(Saved data entries)
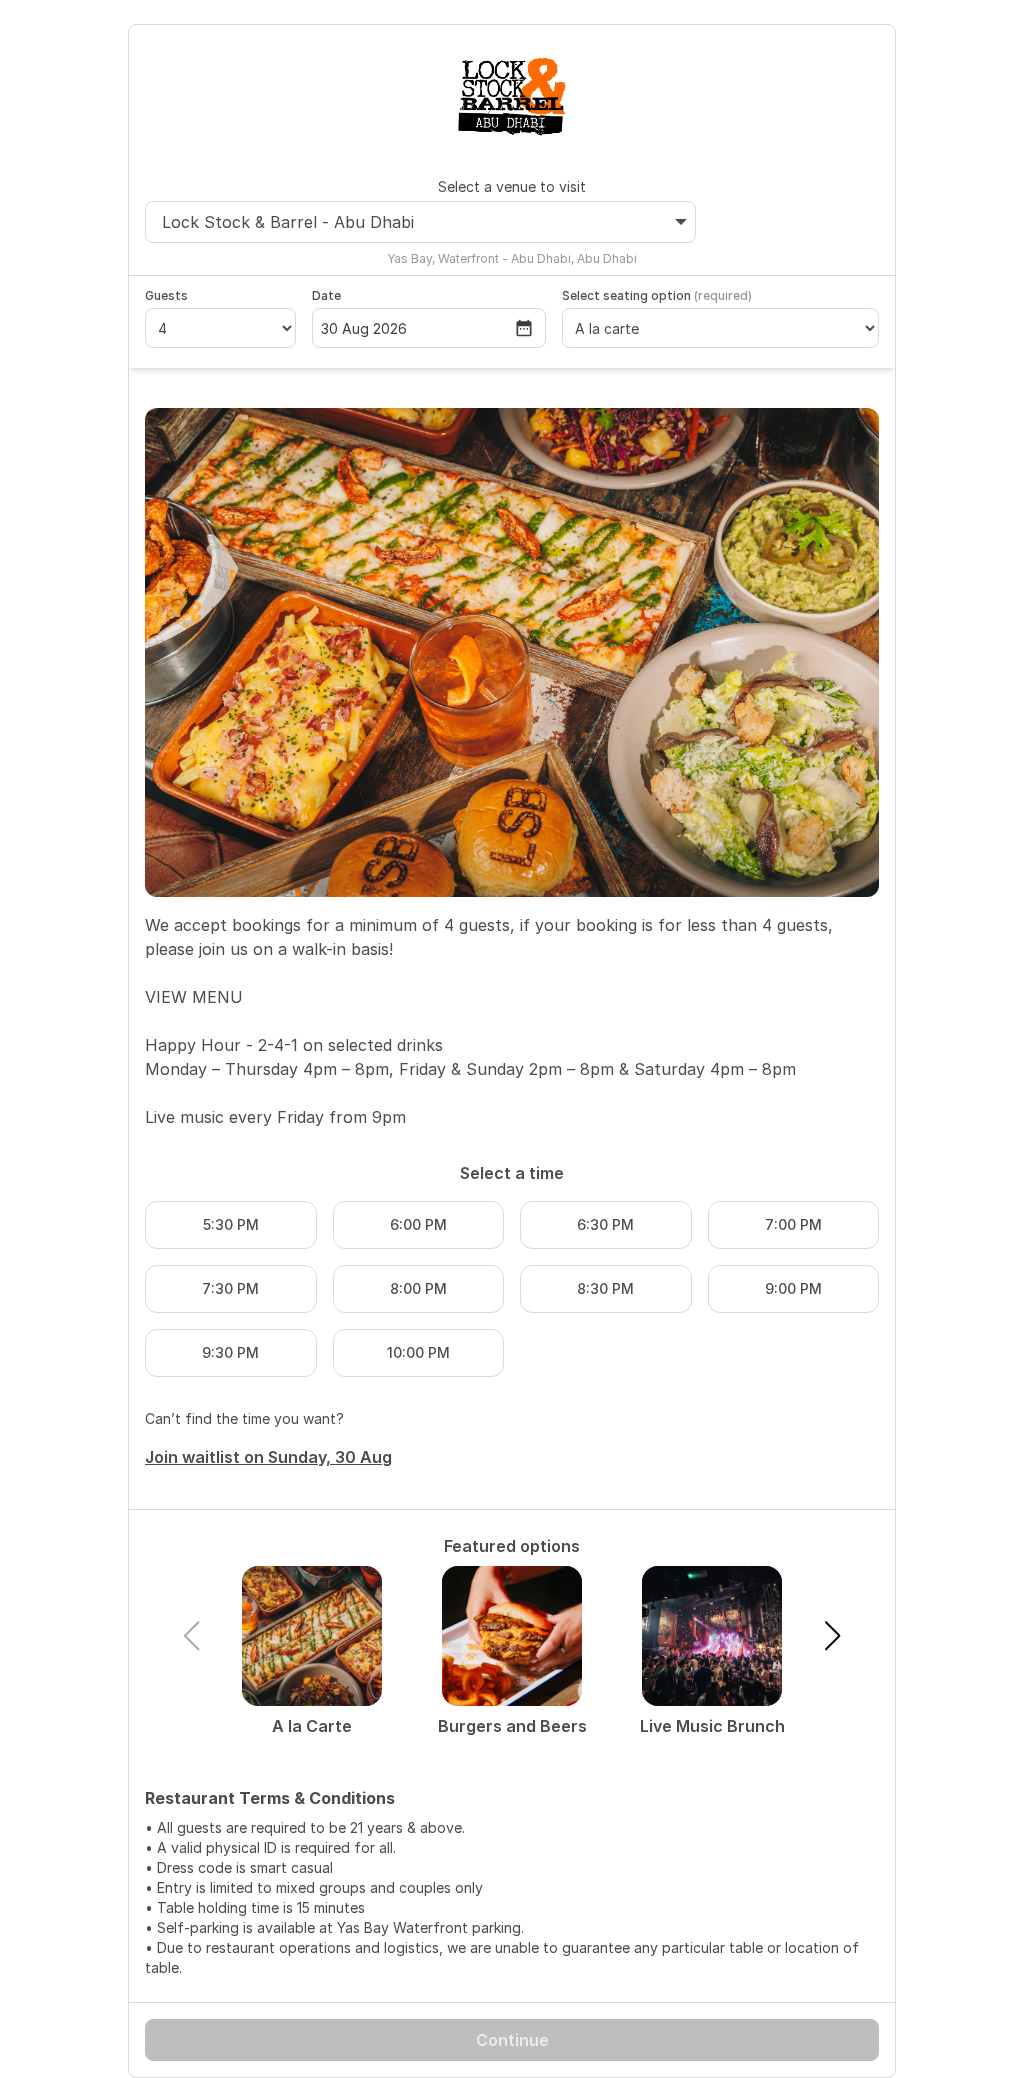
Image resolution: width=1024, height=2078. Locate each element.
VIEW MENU (194, 997)
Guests (166, 295)
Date (326, 295)
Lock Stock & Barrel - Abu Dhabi (288, 222)
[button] (833, 1636)
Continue (512, 2040)
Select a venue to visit (512, 186)
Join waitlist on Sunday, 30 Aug (268, 1457)
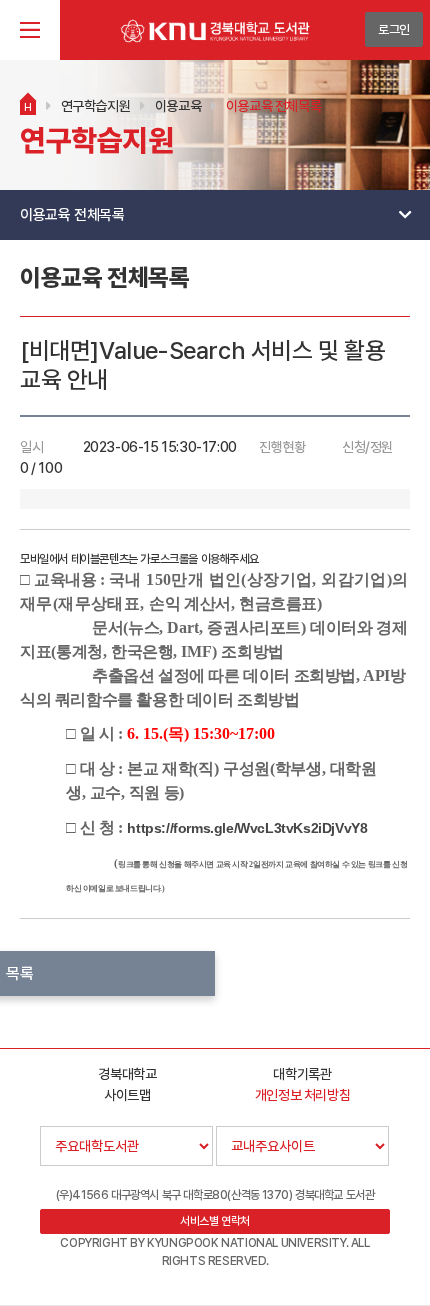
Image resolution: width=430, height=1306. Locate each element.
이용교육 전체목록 (273, 106)
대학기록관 (302, 1074)
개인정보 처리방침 (302, 1095)
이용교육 (178, 106)
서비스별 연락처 (215, 1221)
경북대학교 (127, 1074)
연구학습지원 (96, 106)
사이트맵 (127, 1095)
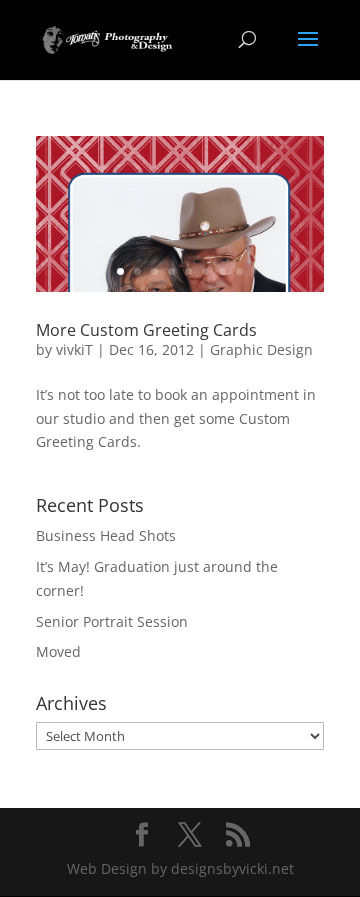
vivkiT (74, 349)
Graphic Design (261, 349)
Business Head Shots (106, 535)
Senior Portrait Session (112, 621)
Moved (58, 651)
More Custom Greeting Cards (146, 330)
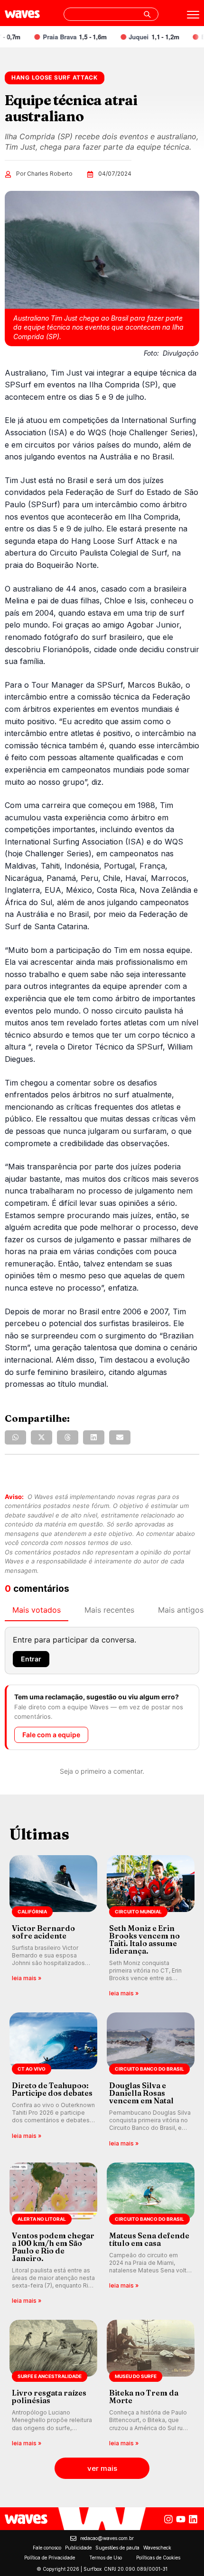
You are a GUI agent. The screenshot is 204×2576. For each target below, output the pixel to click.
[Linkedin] (193, 2519)
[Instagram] (168, 2519)
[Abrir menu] (193, 15)
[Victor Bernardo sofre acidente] (53, 1927)
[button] (15, 1437)
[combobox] (111, 14)
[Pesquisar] (147, 14)
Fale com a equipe (51, 1735)
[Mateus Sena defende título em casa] (151, 2234)
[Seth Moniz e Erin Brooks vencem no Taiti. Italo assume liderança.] (151, 1927)
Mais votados (36, 1610)
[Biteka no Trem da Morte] (151, 2384)
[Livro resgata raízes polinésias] (53, 2384)
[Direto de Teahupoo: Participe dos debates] (53, 2080)
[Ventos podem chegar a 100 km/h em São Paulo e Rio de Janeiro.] (53, 2234)
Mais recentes (109, 1610)
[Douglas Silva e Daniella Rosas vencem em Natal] (151, 2080)
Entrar (31, 1659)
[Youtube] (181, 2519)
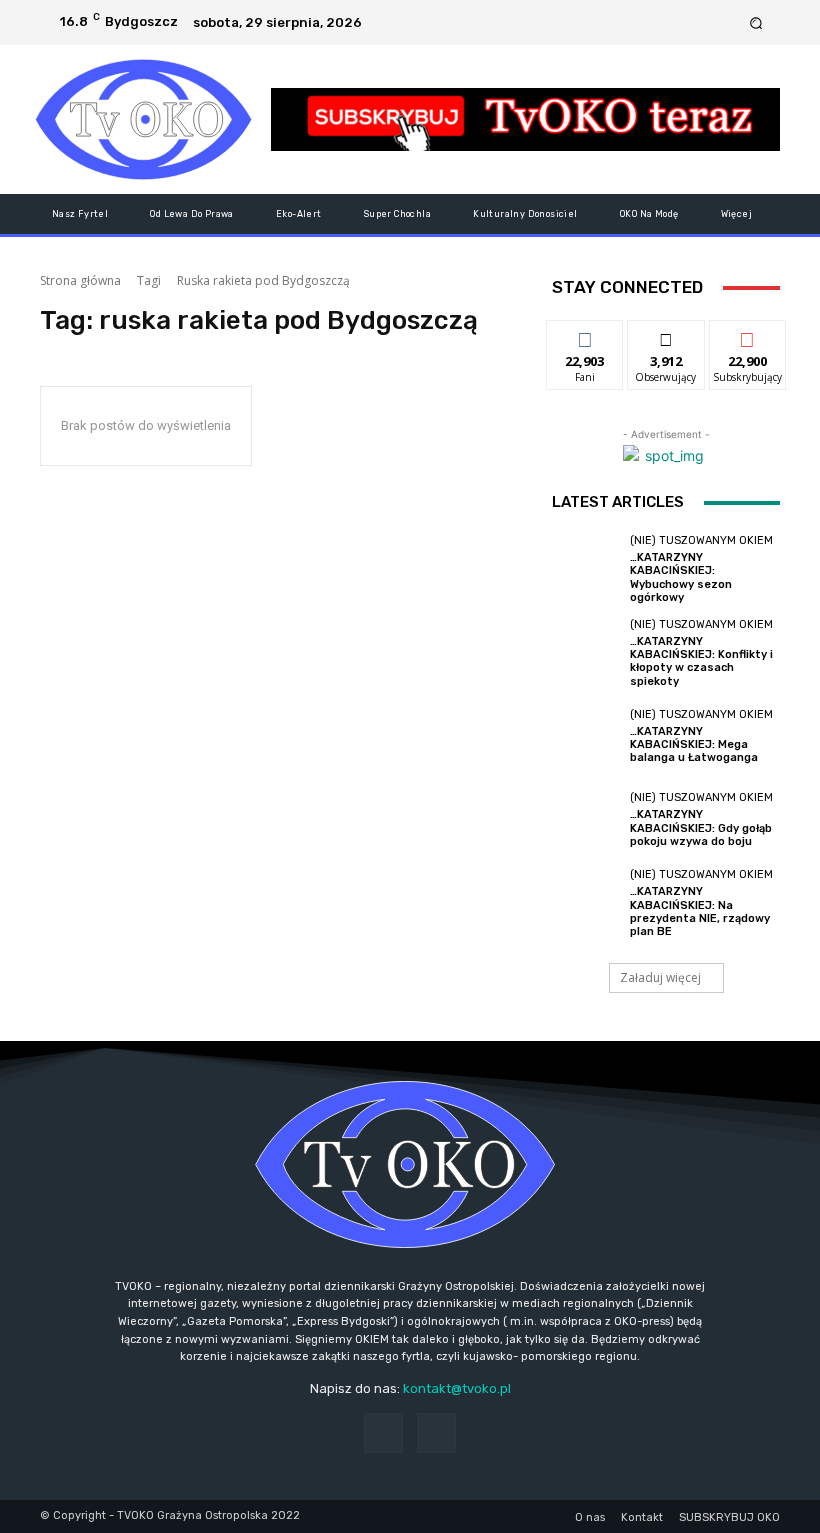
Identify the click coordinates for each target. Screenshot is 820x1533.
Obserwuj (666, 335)
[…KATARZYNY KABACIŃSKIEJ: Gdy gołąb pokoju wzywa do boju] (586, 820)
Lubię (585, 335)
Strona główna (80, 280)
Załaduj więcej (660, 977)
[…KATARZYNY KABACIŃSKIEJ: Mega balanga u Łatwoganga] (586, 737)
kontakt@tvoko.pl (457, 1388)
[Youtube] (725, 23)
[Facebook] (701, 23)
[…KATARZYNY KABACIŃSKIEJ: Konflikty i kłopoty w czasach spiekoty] (586, 653)
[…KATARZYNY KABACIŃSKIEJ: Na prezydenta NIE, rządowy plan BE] (586, 903)
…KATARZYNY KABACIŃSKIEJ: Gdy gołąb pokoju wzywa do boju (701, 827)
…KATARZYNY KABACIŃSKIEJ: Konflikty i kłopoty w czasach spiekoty (701, 661)
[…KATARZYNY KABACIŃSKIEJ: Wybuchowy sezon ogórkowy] (586, 569)
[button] (756, 22)
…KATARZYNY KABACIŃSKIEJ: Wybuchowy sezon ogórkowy (681, 577)
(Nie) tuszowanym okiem (701, 540)
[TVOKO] (143, 119)
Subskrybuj (748, 335)
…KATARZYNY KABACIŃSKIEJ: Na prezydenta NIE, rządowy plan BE (700, 911)
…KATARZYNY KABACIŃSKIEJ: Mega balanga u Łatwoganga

- PROBLEM TO SOLVE
Your task is to restate word for word the lines from the top of the data to the line containing "vivkiT (74, 349)", both ends included, with every picture left out.

- RESPONSE TO THE TASK
Image resolution: width=1024, height=2078. Locate each element.
VIEW MENU (194, 997)
Guests (166, 295)
Date (326, 295)
Lock Stock & Barrel - Abu Dhabi (288, 222)
[button] (833, 1636)
Continue (512, 2040)
Select a venue to visit (512, 186)
Join waitlist on Sunday, 30 Aug (268, 1457)
Image resolution: width=430, height=1306. Locate each element.
이용교육 전체목록 (273, 106)
대학기록관 (302, 1074)
개인정보 처리방침 (302, 1095)
이용교육 (178, 106)
서비스별 연락처 (215, 1221)
경북대학교 (127, 1074)
연구학습지원 (96, 106)
사이트맵 (127, 1095)
vivkiT (74, 349)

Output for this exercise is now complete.